Tackling the Big Issues

A recent study of higher funding by the Rockefeller Philanthropy Advisors and the TIAA Institute revealed that 92 percent of responding foundations cited “student access and support,” defined as supporting “low-income students and students of color to begin and complete a postsecondary degree” as a top priority. The second-highest priority, at 52 percent, was “policy, advocacy and system reform.” While the study’s authors didn’t explicitly define the term “system reform,” they did write that “changing the system of higher education more broadly to help more low-income and first-generation students succeed is the top goal of many foundations in education.”

In short, respondents believe they’ll generate greater impact by boosting student access versus attempting to bend the underlying cost curve. It’s hard to blame them. The perfect storm contributing to higher ed’s woes and the $1.6 trillion student debt crisis include misdirected federal student financial aid policies, runaway administrative expenses, and ballooning retiree benefits and pension commitments. Lilly’s initiative is refreshing because officials have identified four specific areas where they believe they can move the needle.

The big question is if other funders will tackle the thornier components of the higher ed cost equation in a similarly targeted way. The answer is “probably,” as stark demographic realities may leave them with no other option. Development officers can capitalize on this opportunity. Cebula told me that by having a “deep understanding of the challenges facing their institutions and the strategies that are proposed to address the challenges,” fundraisers can get donors to support initiatives that advance greater affordability and sustainability.

Two months after Lilly announced its Charting the Future initiative, State Farm pledged $30 million to Arizona State University (ASU) for a new online program designed to address the challenges students are facing as emerging technologies transform the workplace. “Technological change holds enormous promise and the potential for job creation. It also challenges employees, employers and students and presents a change we all must adapt to,” said State Farm Chairman and CEO Michael Tipsord.

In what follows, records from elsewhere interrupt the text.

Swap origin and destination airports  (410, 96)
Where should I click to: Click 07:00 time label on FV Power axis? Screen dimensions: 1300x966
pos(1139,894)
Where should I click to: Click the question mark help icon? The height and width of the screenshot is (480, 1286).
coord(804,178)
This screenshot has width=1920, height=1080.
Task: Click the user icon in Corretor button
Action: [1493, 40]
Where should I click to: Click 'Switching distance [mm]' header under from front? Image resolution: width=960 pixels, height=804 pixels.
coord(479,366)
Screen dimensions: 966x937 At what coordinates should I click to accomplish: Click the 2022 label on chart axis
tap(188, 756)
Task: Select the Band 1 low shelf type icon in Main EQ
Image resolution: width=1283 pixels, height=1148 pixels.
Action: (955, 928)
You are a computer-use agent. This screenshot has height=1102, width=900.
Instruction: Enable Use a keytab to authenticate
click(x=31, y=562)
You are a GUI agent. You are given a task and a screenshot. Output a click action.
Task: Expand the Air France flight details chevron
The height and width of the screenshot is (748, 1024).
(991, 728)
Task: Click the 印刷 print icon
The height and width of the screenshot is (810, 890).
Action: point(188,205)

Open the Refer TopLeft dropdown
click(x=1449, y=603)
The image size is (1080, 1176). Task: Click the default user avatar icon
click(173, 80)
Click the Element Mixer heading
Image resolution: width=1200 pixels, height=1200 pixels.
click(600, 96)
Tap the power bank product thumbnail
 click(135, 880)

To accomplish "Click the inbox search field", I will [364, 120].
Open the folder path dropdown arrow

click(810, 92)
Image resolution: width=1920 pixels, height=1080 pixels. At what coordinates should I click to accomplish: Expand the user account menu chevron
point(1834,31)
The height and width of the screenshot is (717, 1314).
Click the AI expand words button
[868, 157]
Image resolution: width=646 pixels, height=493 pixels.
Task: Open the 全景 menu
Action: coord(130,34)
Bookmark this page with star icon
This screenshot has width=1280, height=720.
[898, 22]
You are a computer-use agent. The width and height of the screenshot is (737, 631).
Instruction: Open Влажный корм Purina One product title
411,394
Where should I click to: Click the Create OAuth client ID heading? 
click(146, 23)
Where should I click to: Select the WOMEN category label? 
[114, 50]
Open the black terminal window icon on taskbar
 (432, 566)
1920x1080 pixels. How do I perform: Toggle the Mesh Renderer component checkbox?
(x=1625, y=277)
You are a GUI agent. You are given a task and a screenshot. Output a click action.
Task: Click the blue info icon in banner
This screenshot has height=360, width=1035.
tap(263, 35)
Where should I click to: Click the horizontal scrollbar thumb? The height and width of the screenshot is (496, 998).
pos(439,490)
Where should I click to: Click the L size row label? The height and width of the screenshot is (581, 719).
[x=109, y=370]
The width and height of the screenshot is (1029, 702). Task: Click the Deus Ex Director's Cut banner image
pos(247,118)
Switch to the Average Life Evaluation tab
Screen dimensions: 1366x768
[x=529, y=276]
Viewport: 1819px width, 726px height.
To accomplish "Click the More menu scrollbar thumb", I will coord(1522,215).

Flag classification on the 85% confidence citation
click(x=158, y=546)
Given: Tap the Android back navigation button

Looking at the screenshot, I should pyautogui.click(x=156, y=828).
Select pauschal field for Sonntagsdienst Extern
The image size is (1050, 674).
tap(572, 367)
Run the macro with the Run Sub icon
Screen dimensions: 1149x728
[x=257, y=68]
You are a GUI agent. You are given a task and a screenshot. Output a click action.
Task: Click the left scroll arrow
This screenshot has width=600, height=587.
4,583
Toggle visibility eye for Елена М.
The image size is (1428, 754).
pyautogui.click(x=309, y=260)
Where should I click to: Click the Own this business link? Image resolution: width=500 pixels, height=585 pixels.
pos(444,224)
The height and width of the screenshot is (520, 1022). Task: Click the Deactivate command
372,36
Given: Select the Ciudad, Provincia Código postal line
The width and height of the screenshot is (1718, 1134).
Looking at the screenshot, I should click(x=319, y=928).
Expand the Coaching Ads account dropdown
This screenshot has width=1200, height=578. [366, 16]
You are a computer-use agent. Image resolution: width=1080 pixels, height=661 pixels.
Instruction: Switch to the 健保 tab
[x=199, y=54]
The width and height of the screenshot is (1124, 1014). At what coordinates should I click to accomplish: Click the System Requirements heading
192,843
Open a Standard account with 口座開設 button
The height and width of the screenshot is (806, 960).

In a related development, the Council for Advancement and Support of Education (CASE) recently announced that contributions to U.S. colleges and universities reached a record $49.6 billion in fiscal year 2019, an increase of 3.6 percent on a year-over-year, inflation-adjusted basis. CASE attributes this bump to increased support from organizations (including foundations), which grew to 34.3 percent of total giving.

A closer look at the data painted a less rosy picture. CASE attributes the growth in foundations’ generosity to a single gift—Bloomberg Philanthropies’ $1.2 billion gift to Johns Hopkins University. Take away this gift, and total support for higher education would have increased only 3.4 percent, barely keeping pace with inflation, due in part to the fact that overall alumni giving fell 7.9 percent from the last survey period. In addition, support for capital purposes, which tend to magnify the very same affordability-related challenges that Lily and State Farm are trying to address, increased 6.5 percent, adjusted for inflation, over 2018.